At Jack Link's, I learned about consumer insights, branding skills, and financial skills. My husband is my co-founder and focuses on the technology and engineering side.

We used my savings to order products a little at a time, so we could manage the cash flow. In 2018, we got a Small Business Administration loan. I also sold my car to help support the business. Actually, I sold two cars, because I also sold my husband's car. And I cashed out what was in my 401(k).

Our first year, 2016, we brought in $400,000 selling 18,000 units. The following years, we sold 43,000 and 92,000 units, and then I went to the Shark Tank casting call at the Consumer Electronics Show. I didn't get picked.

By some miracle, the show reached out in 2019 and asked if I was still interested.

Shark Tank is the pitch of your life. When I was preparing, I had the chance to see Hamilton. There's this song that goes, Hamilton "got a lot farther by working a lot harder, by being a lot smarter, by being a self-starter." In the trailer before pitching the Sharks, I was listening to that song.

I messed up my first attempt at the pitch, but surprisingly, the Sharks were very encouraging. I forgot one line, and they told me to try it again.
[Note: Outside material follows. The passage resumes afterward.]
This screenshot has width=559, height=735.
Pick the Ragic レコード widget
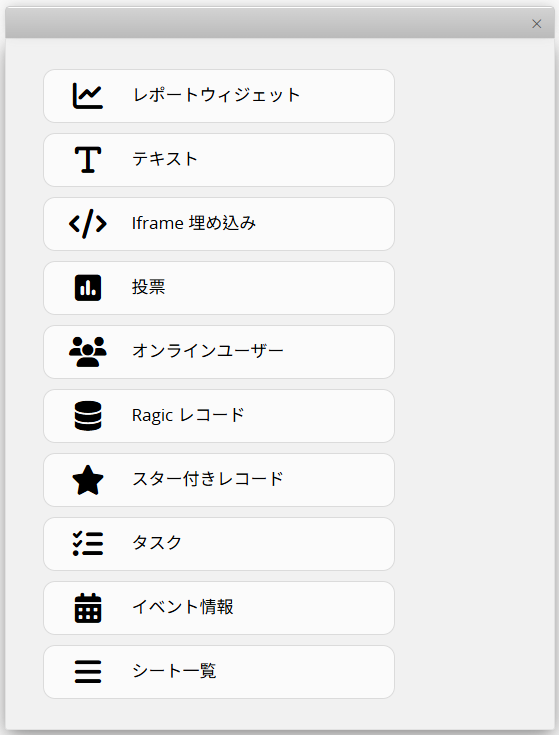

My Shark Tank deal was with Mark Cuban and Lori Greiner, a $750,000 investment for 20 percent of the company--plus a $50,000 gift for my parents. (I'd already repaid them what they'd given me for college.) I was deeply moved by that. I didn't expect it. Mark Cuban has said many times before, "This is not Charity Tank."

The episode aired last October, and we closed the year with $4 million in revenue. Since the show, I've gotten a lot of support from people at home and people who were inspired by my story. My brush with death was a gift. I knew what my future would have looked like if I had stayed in my corporate job: I would have worked hard from 9 to 5, gotten a promotion, and been comfortable, and my parents would have been proud. But I had the idea in my head, and I wanted to be brave.